Document
==========
During the 1990s and in subsequent years, transformational changes in the industrial geography drew Southern states into the American Heartland. Japanese automakers, Toyota and Nissan located auto-manufacturing plants in Kentucky and Tennessee to circumvent charges of unfair trading practices. The auto plants integrated the economies of the Midwestern Heartland with the South. The North-South automotive supply chain expanded and the linkages drew Kentucky and Tennessee into acceptance of being “heartland.” As German automotive firms soon expanded into Mississippi and Alabama, they began to be associated with “Heartland” thinking. The first evidence of Arkansas and Oklahoma’s inclusion to the Heartland was in a 1988 Federal Reserve Bank of Kansas article titled, “Economic Development: A Regional Challenge for the Heartland.”xix

Soon, Louisiana began to be referenced in the American Heartland context. A 2009 paper, “Déterminé l’Effacement: The French Creole Cultural Zone in the American Heartland,” indicated a sense of comfort and a greater awareness to include Louisiana.xx

Pre-and Post-2016 Presidential Election Heartland

The American Heartland reclaimed the spotlight leading up to the 2016 Presidential election. The rising economic, cultural, and other fissures between the Heartland and the Coasts had been apparent for some time, but presidential candidate Donald Trump chose the campaign slogan, “Make America Great Again,” with the intention of seeking disgruntled voters in the Heartland. When many Heartland voters heard the terms “globalization” and “trade agreements,” they perceived the words to be forces that helped everyone else but harmed them. Dissonance grew between many Heartland and Coastal residents leading to heated debates that attracted immense media attention. Moreover, it created circumspection on what debating parties meant when they referred to the Heartland.
==========
Written instruction 1
Rewrite everything in the American Heartland passage from "The American Heartland reclaimed" down to "to the Heartland.", putting "limelight" where "spotlight" appears.
Written instruction 2
Write the next part of the American Heartland passage, starting after its final sentence.

Dataset rows
==========
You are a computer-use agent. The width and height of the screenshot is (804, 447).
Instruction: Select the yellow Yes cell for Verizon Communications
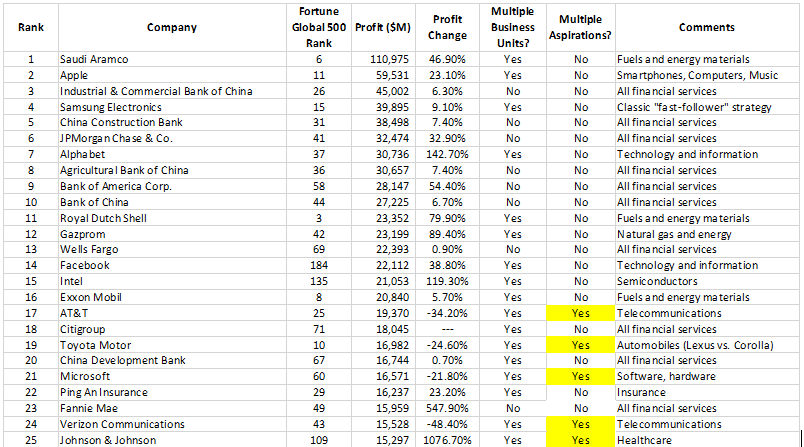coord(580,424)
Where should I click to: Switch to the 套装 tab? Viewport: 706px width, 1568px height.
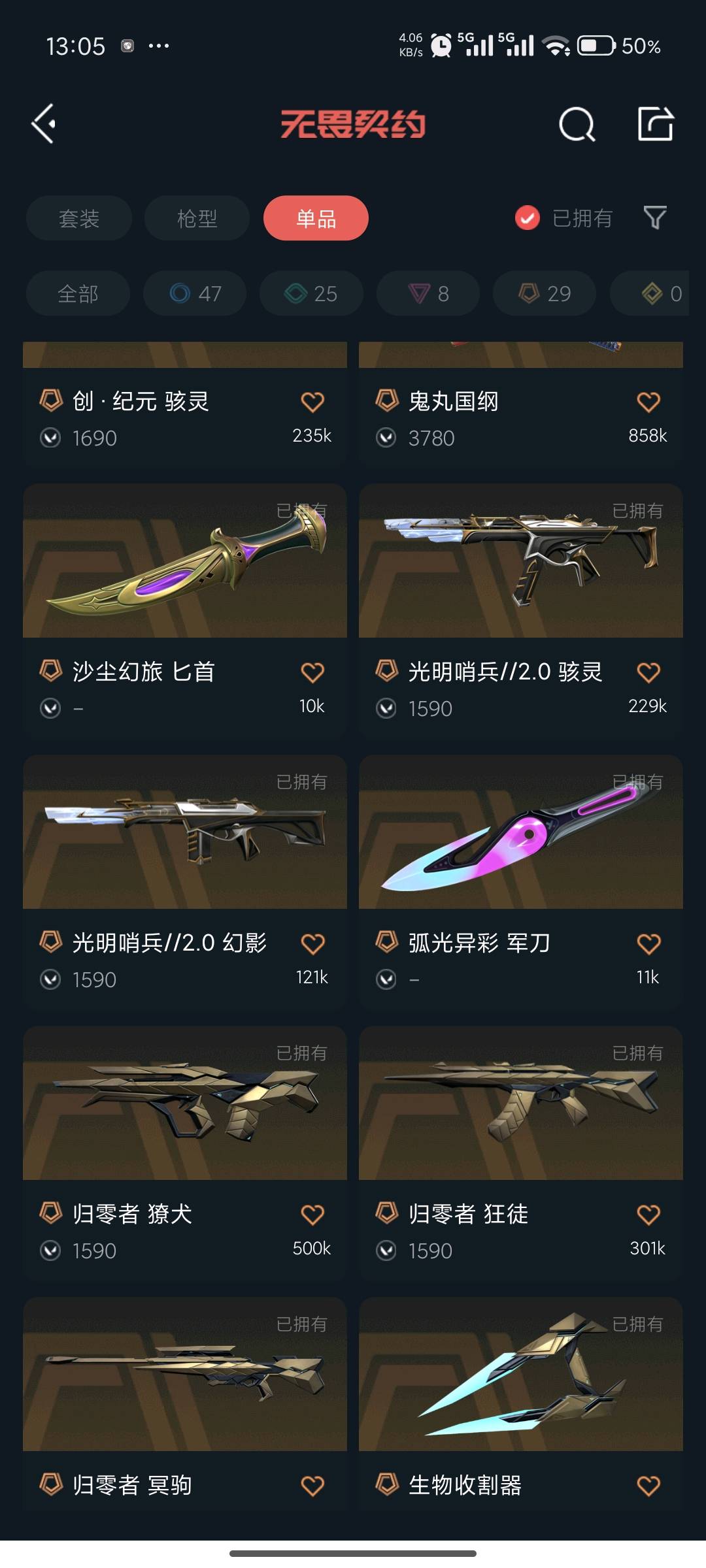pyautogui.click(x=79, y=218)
==========
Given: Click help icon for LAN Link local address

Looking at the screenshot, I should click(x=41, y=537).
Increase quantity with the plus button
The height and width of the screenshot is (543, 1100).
==========
Right answer 1
The American Heartland reclaimed the limelight leading up to the 2016 Presidential election. The rising economic, cultural, and other fissures between the Heartland and the Coasts had been apparent for some time, but presidential candidate Donald Trump chose the campaign slogan, “Make America Great Again,” with the intention of seeking disgruntled voters in the Heartland. When many Heartland voters heard the terms “globalization” and “trade agreements,” they perceived the words to be forces that helped everyone else but harmed them. Dissonance grew between many Heartland and Coastal residents leading to heated debates that attracted immense media attention. Moreover, it created circumspection on what debating parties meant when they referred to the Heartland.

Right answer 2
Opposing Geographic Definitions

What are the opposing geographic definitions of the Heartland? There are still many that believe the Heartland refers to a geography of the Midwest (especially those born in and residing in the Midwest). The specific geographic dimension would include the Census Bureau’s East North Central (Ohio, Michigan, Indiana, Illinois and Wisconsin) and West North Central (Missouri, Kansas, Iowa, Minnesota, Nebraska, South Dakota and North Dakota) Regions.xxi A February 2018 article in Heartland Tech titled “Remote work offers the Heartland an opportunity to transcend geographic constraints,” discusses how real incomes in the Midwest (Heartland inferred) have fallen. In 2016, the average Midwest family saw their real incomes decline 14 percent from 2000 levels. The article pointed out how all other regions of the country witnessed a rise in real incomes over the period.xxii Further highlighting that poor Midwesterners are living shorter lives than comparably defined poor in other parts of the country. Harvard economist Ed Glaeser, who is best known for his work in regional economics, has teamed with Harvard University colleagues Larry Summers (former Treasury Secretary under President

Clinton, former Harvard President and former head of the National Economic Council under President Barack Obama) and Benjamin Austin to articulate some policy prescriptions for the Heartland. Among other policy ideas, they postulate that the federal government needs to move from only helping people in places, to assisting the places in which they reside. In a March 2018 paper for Brookings Institute, the trio offers a distinct definition of the Heartland and break it into two regional components: an Eastern and Western Heartland.xxiii

In many respects, it is easier to define what the Heartland is in Glaeser’s definition by stating what it is not. His Coastal States in the east stretch from Maine down the Atlantic Seaboard to Florida–basically the original 13 Colonies plus Florida–adding in Washington, Oregon and California.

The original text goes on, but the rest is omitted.